Evernote is a “cross-platform […] app designed for note taking, organizing, and archiving” (Wikipedia). All notes can be tagged and exported. I'm using Evernote, above all, to save and tag interesting blog posts related to R.
In this blog post, I show how to import and parse an exported Evernote file with R
.
Exporting the data from Evernote
In a first step, I've exported all of my notes tagged with 'R':
- Open the Evernote client;
- Select all notes to be exported;
- Go to 'File' > 'Export';
- Select option 'Export as a file in ENEX format (.enex)' from the format options box;
- Name the file 'Evernote.enex' and save it into your RStudio project folder.
Importing the data into R
Since the '.enex' file has xml properties, the 'Evernote.enex' file can be imported using the XML
package. Because of its structure, the imported file cannot be transformed into a dataframe right away. Instead, we need to transform it into a list (using the XML::xmlToList
function).
library(XML) xmlfile <- xmlParse("Evernote.enex") xmllist <- xmlToList(xmlfile, addAttributes = FALSE)

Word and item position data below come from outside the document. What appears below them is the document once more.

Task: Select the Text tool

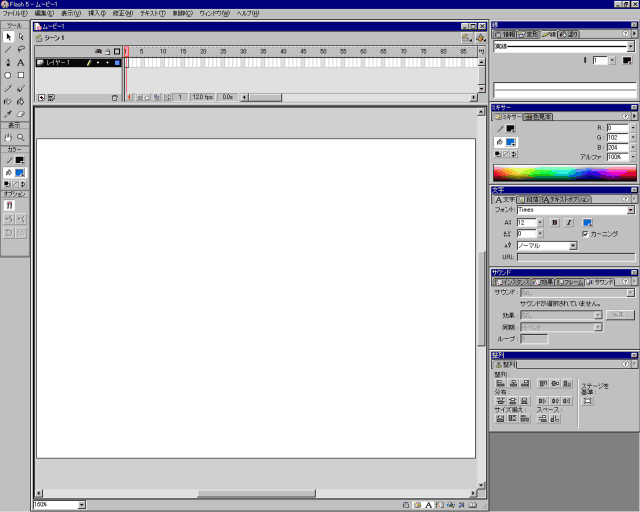Action: point(21,62)
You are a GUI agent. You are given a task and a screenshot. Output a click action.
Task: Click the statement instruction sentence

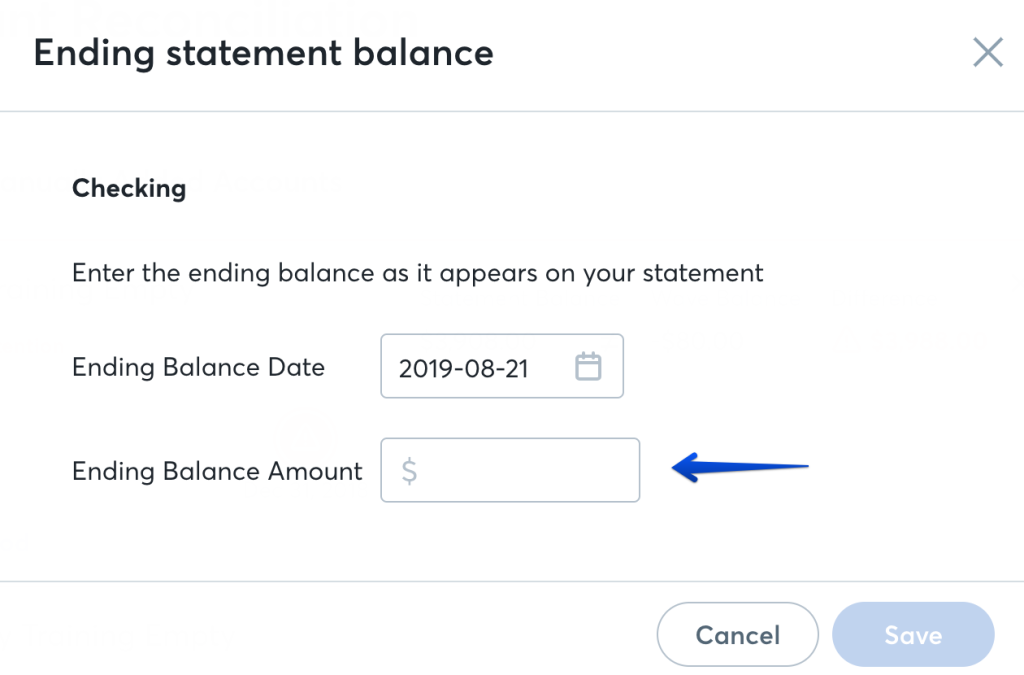tap(417, 274)

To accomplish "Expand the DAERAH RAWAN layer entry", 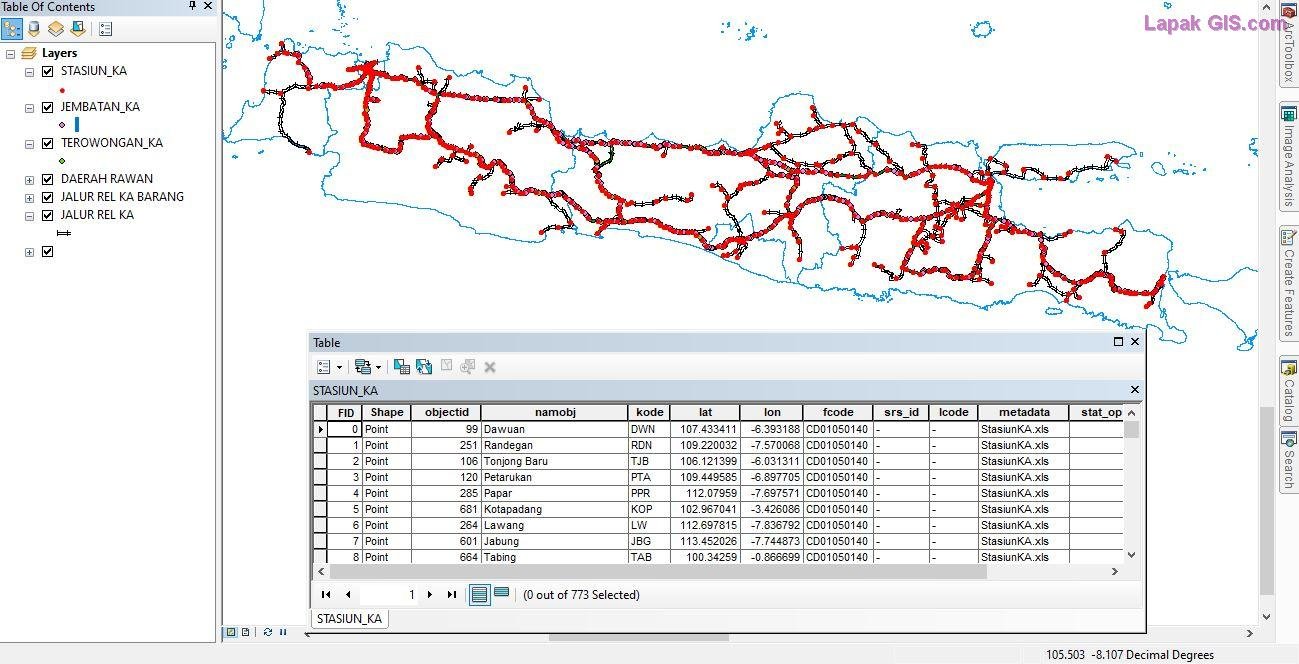I will [31, 180].
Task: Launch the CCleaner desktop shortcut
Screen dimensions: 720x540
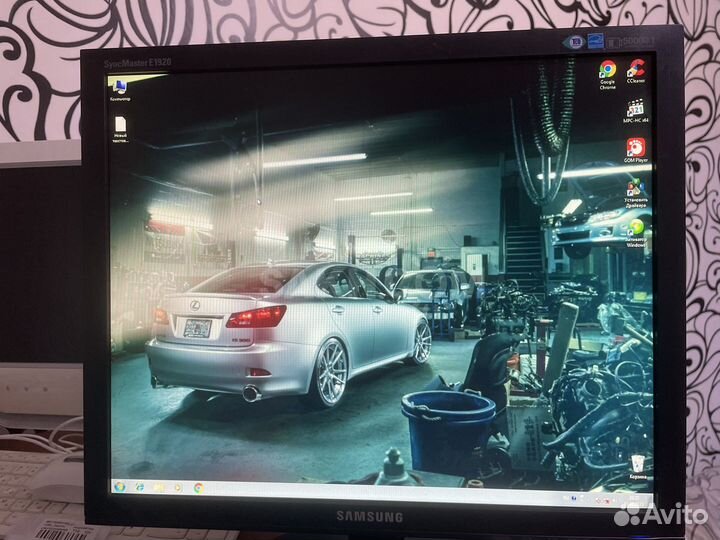Action: point(636,71)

In the following section, I show how to create a dataframe based on the xmllist object.
Building a data frame
First, we generate an empty data frame. The number of rows (262) is determined by the number of elements in the xmllist object and the number of columns is set to zero.

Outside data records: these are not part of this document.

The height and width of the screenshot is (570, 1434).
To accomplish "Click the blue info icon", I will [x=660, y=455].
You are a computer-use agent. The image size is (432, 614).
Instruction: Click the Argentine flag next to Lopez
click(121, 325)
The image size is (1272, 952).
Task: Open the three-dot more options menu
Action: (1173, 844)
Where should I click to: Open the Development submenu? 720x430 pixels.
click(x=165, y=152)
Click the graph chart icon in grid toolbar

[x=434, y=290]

mydata <- data.frame(matrix(NA, ncol = 0, nrow = length(xmllist))) dim(mydata)
[1] 262 0
Second, we read the names of the note titles and save it into a variable called title
which is part of our data frame mydata
.
for (i in 1:length(xmllist)){ mydata$title[i] <- unlist(xmllist[[i]]['title']) } head(mydata$title, 10)
[1] “Network visualization in R with the igraph package | Rules of Reason”
[2] “More debate analysis with R”
[3] “Analyzing networks of characters in 'Love Actually' – Variance Explained”
[4] “Web scraping in R”
[5] “Color Quantization in R”
[6] “Zellingenach: A visual exploration of the spatial patterns in the endings of German town and village names in R | rud.is”
[7] “Waterfall plots – what and how?”
[8] “Sentiment Analysis on Donald Trump using R and Tableau | DataScience+”
[9] “Version 0.9 of timeline on CRAN”
[10] “Date Formats in R”
In a next step, we obtain the dates the notes were created. In order to receive a variable of the date class, the variable 'create' must be formated. Using the stringr
package, we extract year, month and day and save it into the same variable.
for (i in 1:nrow(mydata)){ mydata$created[i] <- xmllist[[i]]['created'] } mydata$created <- as.Date(paste0(stringr::str_sub(mydata$created, 1, 4), '-', stringr::str_sub(mydata$created, 5, 6), '-', stringr::str_sub(mydata$created, 7, 8))) head(mydata$created, 5)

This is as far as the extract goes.